### DIRECTIONS FOR THIS TASK
Using the data beneath this instruction, retype only the lines from the one that contains "Open Josep Borrell" down to the one that contains "Click the filet", both included, exactly as they appear.
START DATA TO USE
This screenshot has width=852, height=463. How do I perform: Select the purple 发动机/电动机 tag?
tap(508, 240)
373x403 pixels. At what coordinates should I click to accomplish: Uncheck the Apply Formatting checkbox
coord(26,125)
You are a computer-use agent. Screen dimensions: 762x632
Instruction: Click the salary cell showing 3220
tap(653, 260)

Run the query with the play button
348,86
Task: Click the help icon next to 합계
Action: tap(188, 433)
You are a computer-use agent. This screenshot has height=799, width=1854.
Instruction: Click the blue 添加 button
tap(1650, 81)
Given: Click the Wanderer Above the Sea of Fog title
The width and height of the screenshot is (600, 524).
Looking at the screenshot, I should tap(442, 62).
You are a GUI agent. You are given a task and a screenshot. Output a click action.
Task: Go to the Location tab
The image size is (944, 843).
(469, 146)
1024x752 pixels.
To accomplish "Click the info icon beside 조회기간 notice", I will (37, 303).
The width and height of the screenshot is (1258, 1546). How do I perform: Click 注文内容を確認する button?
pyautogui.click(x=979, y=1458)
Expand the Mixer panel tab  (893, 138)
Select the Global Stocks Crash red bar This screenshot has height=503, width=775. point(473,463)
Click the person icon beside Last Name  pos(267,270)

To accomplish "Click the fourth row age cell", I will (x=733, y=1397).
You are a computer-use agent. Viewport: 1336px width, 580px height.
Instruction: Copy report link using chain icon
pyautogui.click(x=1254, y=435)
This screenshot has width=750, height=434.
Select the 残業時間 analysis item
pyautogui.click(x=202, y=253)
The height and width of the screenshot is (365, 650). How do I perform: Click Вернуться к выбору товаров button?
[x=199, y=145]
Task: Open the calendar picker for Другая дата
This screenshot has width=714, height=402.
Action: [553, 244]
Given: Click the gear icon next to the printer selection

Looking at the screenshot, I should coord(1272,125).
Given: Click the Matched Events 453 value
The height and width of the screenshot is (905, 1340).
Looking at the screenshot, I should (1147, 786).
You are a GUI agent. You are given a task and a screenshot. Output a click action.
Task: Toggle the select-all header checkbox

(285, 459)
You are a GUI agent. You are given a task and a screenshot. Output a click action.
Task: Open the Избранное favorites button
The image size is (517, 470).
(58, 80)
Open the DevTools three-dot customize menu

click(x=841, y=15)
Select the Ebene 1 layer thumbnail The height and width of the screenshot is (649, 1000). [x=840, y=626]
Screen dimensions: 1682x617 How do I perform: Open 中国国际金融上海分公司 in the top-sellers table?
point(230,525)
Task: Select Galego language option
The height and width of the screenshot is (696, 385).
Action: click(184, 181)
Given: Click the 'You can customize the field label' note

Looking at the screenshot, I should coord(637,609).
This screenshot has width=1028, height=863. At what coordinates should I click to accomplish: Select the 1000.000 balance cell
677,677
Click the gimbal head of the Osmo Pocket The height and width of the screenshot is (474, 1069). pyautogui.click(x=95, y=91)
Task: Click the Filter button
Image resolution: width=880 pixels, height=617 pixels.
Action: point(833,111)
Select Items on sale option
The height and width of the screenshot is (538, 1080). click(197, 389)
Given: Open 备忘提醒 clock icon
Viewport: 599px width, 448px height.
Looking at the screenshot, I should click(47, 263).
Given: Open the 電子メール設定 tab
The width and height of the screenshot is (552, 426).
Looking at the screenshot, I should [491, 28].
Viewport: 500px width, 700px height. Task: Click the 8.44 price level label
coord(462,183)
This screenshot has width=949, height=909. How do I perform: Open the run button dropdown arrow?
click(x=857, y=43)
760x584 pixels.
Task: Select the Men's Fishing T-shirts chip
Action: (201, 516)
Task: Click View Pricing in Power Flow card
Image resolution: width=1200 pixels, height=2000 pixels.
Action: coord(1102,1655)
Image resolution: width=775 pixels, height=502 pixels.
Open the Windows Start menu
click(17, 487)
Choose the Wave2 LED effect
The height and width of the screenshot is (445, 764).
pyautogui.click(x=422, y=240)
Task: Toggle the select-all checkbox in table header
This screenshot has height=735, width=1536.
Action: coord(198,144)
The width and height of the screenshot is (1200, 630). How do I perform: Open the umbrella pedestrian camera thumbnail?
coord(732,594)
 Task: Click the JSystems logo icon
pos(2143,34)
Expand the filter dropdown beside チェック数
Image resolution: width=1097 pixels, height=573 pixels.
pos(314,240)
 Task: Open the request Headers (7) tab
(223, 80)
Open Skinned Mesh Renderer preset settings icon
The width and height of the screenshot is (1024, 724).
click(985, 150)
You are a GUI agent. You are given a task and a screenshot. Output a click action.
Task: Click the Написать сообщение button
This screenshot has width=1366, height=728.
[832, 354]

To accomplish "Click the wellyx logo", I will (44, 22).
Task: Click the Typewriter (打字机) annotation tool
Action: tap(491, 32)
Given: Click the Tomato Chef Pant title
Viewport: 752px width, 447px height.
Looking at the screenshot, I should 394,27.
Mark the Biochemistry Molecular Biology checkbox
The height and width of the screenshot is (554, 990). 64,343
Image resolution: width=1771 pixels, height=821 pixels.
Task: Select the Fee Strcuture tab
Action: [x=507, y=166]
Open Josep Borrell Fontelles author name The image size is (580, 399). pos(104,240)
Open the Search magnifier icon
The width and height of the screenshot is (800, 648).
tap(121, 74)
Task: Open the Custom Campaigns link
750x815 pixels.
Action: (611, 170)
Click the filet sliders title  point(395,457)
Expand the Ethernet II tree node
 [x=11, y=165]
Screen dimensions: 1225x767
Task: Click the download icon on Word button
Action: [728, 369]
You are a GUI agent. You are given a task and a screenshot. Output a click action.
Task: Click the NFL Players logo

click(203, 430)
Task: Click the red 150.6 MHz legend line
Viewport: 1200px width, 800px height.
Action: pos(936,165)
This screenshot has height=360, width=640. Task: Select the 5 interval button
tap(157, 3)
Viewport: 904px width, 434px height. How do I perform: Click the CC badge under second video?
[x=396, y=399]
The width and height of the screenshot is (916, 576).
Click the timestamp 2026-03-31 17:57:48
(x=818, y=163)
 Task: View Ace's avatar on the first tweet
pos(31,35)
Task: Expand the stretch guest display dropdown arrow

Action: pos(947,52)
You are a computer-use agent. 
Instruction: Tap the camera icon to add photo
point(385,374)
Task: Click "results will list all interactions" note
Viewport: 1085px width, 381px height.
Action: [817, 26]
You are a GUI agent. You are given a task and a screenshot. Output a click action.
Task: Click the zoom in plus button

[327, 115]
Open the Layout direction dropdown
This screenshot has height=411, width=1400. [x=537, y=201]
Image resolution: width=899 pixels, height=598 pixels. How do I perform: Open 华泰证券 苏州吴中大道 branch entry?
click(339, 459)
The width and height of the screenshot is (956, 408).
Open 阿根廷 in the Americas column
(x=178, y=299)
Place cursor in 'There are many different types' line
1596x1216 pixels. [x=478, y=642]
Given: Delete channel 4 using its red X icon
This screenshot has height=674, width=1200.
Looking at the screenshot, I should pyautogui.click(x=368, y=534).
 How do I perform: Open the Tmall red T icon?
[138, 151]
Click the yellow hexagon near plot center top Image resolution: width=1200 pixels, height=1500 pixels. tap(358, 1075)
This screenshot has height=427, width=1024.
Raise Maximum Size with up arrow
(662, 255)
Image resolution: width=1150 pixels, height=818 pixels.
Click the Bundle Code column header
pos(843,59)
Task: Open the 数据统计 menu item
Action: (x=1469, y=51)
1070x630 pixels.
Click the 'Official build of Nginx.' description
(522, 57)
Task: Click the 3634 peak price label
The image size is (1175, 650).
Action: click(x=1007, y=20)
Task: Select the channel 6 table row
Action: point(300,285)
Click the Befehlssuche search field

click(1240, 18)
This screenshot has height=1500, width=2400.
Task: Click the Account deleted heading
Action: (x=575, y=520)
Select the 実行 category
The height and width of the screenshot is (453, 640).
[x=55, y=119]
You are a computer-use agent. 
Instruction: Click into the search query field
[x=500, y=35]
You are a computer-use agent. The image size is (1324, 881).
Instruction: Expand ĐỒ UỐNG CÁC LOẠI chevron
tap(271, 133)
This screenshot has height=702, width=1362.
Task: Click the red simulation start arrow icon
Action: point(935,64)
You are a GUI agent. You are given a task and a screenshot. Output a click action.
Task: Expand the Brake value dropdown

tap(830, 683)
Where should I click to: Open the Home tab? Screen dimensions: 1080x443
END DATA TO USE
### EXPECTED ANSWER
Open Josep Borrell Fontelles author name The image size is (580, 399). pos(104,240)
Open the Search magnifier icon
The width and height of the screenshot is (800, 648).
tap(121, 74)
Task: Open the Custom Campaigns link
750x815 pixels.
Action: (611, 170)
Click the filet sliders title  point(395,457)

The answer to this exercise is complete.